The exact rules on how cars would refuel at the end of the session were only recently finalised. At the time of the meeting they said they would weigh the cars before the session and the teams could add fuel at the end back to that weight. Then the realised that would take far too long so they said they would credit each car a set amount of fuel per lap run in the session. Then someone pointed out that cars might dawdle around the track (thus using less fuel) in order to get an unfair amount of fuel credit at the end, so then they added another rule that all laps have to be within 110% of the drivers best time in the session to count.

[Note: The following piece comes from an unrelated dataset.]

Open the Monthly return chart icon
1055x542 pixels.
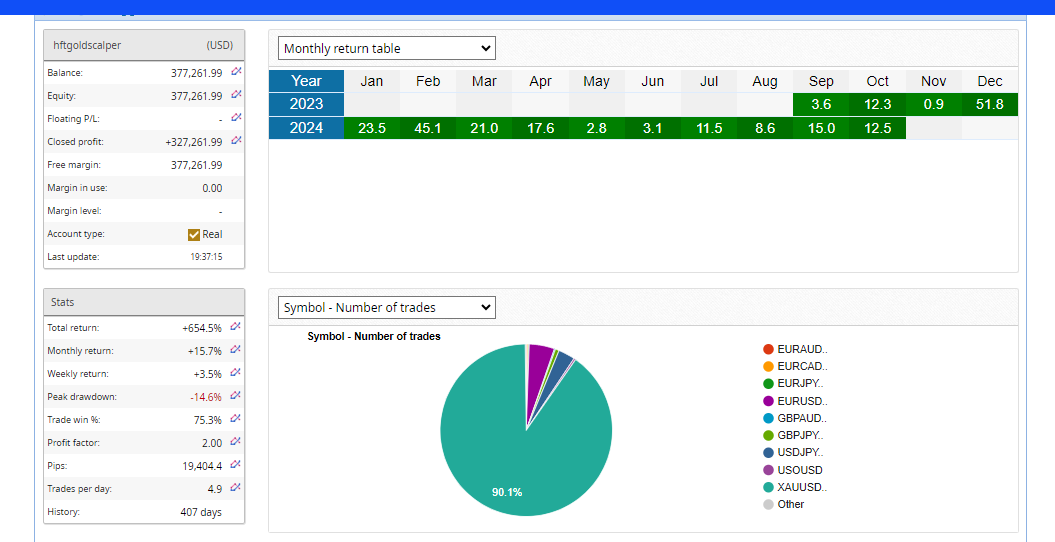click(236, 350)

Without this race-fuel aspect, the 20 minute session would have been like the old qualifying with drivers going out, making adjustments, looking for clear bits of track, trying to put in a fast lap at the end, etc. The only thing that would be missing is the sight of a driver manically running back the pits to jump in the spare car - or even better, borrow their team-mate's car. The two-race engine rule put paid to that as a viable option in the event of a crash during qualifying, and just to make sure nobody tried it the FIA introduced another rule that if you stop on track during qualifying, you're out.

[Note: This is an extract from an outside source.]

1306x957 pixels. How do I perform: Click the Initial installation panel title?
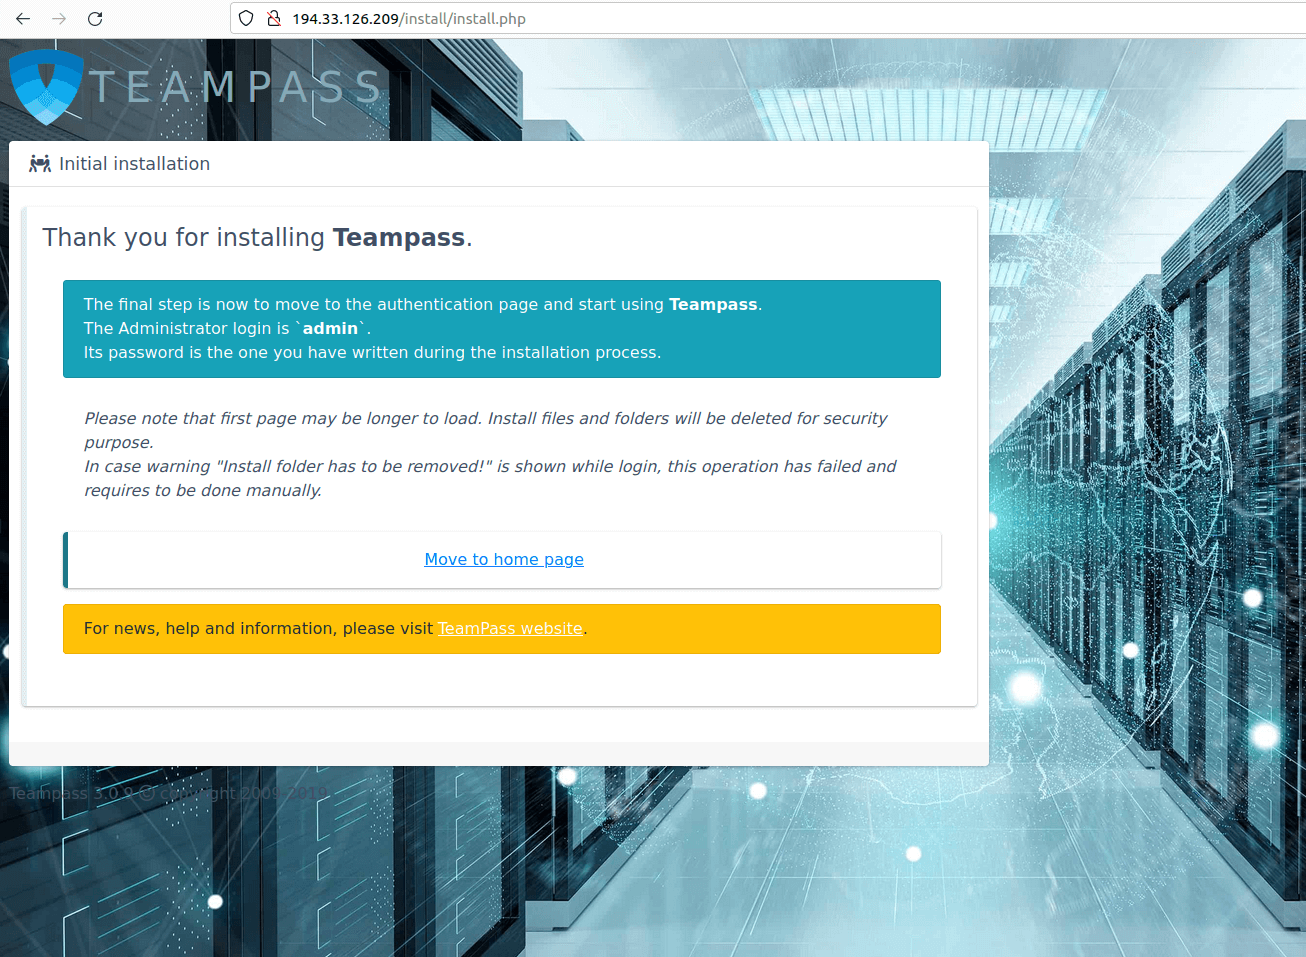coord(134,164)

With the race-fuel aspect, the session takes on a completely different complexion. You have all the cars on track for nearly all of the final segment because they need to burn off fuel. Forget about finding a clear lap. Moreover, most of the 20 minute segment is just as pointless as the much-lamented first 20 minutes under pre-2003 qualifying. Having all the cars on track but not even trying to set a time is just as bad as having them all sit in the garage. All becuase of one objection to the proposed format.
And I haven't even gone into the effects of race-fuel qualifying on the race. As Pat Symonds points out, you now have the top 10 cars starting on fairly low fuel loads. The 12 cars behind can refuel as they please and will probably add enough fuel for a two-stop strategy at most tracks in the hope that they can leapfrog cars from the top 10 by staying out longer and being stationary for less time during pitstops. So now we have two different races - it becomes difficult to compare the performances of one group with the other and you still don't know if the man on pole really has the fastest car compared to other drivers in his group.
I'm pretty sure that if you asked any one person to design the sporting regulations for Formula 1 they wouldn't come up with this system in a million years. Somehow you need a meeting of 25 people, all with their own vested interests and no focus on the needs of the sport.